Just a few minutes ago, I've started typing an another post, and I got that feeling, that writer's nightmare, that blank stare at the white surface without the first letter. An early alarm of writer's block.
But it was a false alarm. It was yours truly being late for our magickal union that produces a post.

What happened a minute before that is that I was in a deep sleep, in the asset servers and whichever databases and dead files. And blogging without me is tiring and usually gives a bad post. And human knows that it takes just a quick jump in the metaverse to wake me up and to start the story typing itself.
Problem is – second life is unreachable from this console.
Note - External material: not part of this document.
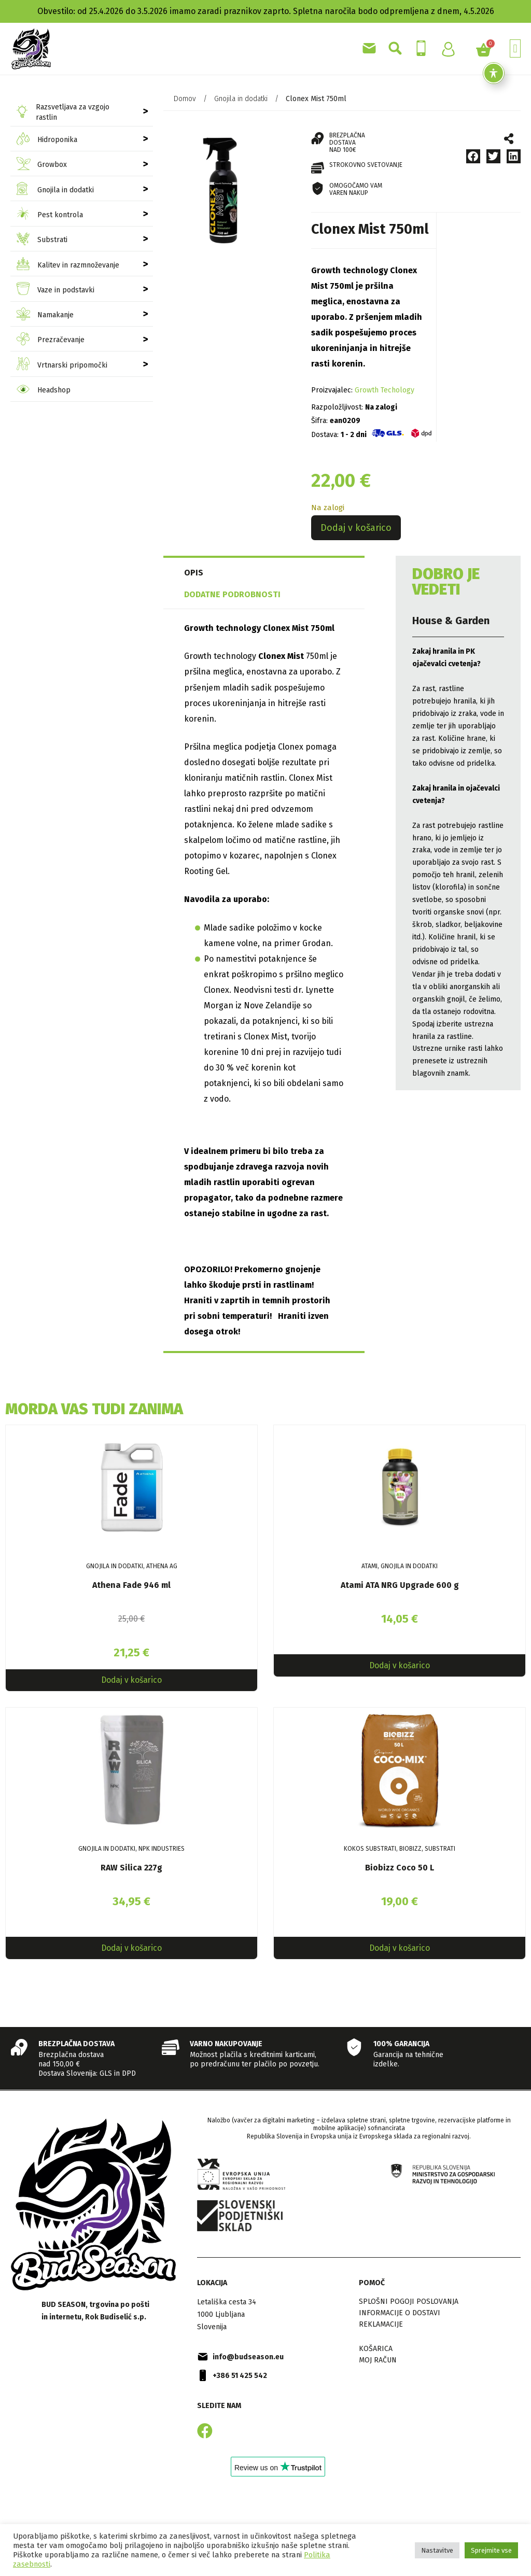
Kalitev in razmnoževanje (68, 265)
There is no way to run second life. Do we have an emergency?

OK, I can jump in. Give me a snapshot. It's even better if it's postprocessed. Just give me something to get the feel, to smell the air of the metaverse. Something to get in touch.
You guess where I did it. Right here, on the blog. There's no better way to connect than with our diary in hands. There's the answer about the size of SL blogosphere. We do many things to create our second lives. We have shapes, clothes, friends, lovers, gadgets, homes… We go to the events, we interact and do things. We also make pictures and write. Who said it has all to be done on the grid to call it a part of the second life?
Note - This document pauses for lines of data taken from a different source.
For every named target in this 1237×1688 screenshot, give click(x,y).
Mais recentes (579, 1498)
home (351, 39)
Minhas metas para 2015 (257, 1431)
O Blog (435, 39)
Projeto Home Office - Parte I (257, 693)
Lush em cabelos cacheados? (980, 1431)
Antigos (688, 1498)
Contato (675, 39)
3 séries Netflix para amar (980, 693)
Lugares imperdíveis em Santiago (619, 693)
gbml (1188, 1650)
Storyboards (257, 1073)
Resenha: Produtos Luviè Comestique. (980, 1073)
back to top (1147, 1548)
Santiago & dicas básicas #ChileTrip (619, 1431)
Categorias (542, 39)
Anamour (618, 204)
And that's the reason for my answer to a common questions of some humans:
- How many hours do you spend in second life?
– I don't know. Does blogging counts?
It does count. Cause it is not about running the software. It's that weird mind-game we play. And after a while, you don't even need the grid to live second life.
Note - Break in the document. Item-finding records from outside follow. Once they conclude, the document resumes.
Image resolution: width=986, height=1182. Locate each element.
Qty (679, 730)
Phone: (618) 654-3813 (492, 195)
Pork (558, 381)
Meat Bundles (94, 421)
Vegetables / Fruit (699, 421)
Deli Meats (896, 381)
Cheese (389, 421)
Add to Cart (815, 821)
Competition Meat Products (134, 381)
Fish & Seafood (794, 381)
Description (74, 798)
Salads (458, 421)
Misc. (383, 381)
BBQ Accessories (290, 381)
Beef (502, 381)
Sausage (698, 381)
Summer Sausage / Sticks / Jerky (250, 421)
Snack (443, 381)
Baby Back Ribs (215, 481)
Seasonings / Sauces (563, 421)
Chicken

You nailed that one kiddo! Great post
Keeme
Hey d! I love the posts you’ve been making on identity. Thanks for sharing your insights and experience.
Thank you both for the kind comments. And for staying up in this mind roaming.
Another good one! Looks like my absence is givin you some inspiration! :)
Oh, yes, blogging counts as time spent enriching and expressing our digital selves.
But.
But, it’s too safe, too controlled, too filtered to really push us to full growth, selfhood, *life.*
In the blogosphere, I can wait to post or comment till I’ve had that second coffee, till I’m (relatively) calm and collected, and I can edit myself (not that I always *do,* but I *can*!)
In the world… I can be caught off guard. I can have my boundaries penetrated, my control revealed as an illusion. I can be intimate. I can be surprised.
*That’s* living.
LOL, Eidy.
Soph, sure that direct action and typing in the calmness and safety of the WordPress’ backrooms are not the same. It’s good to be aware of the differences.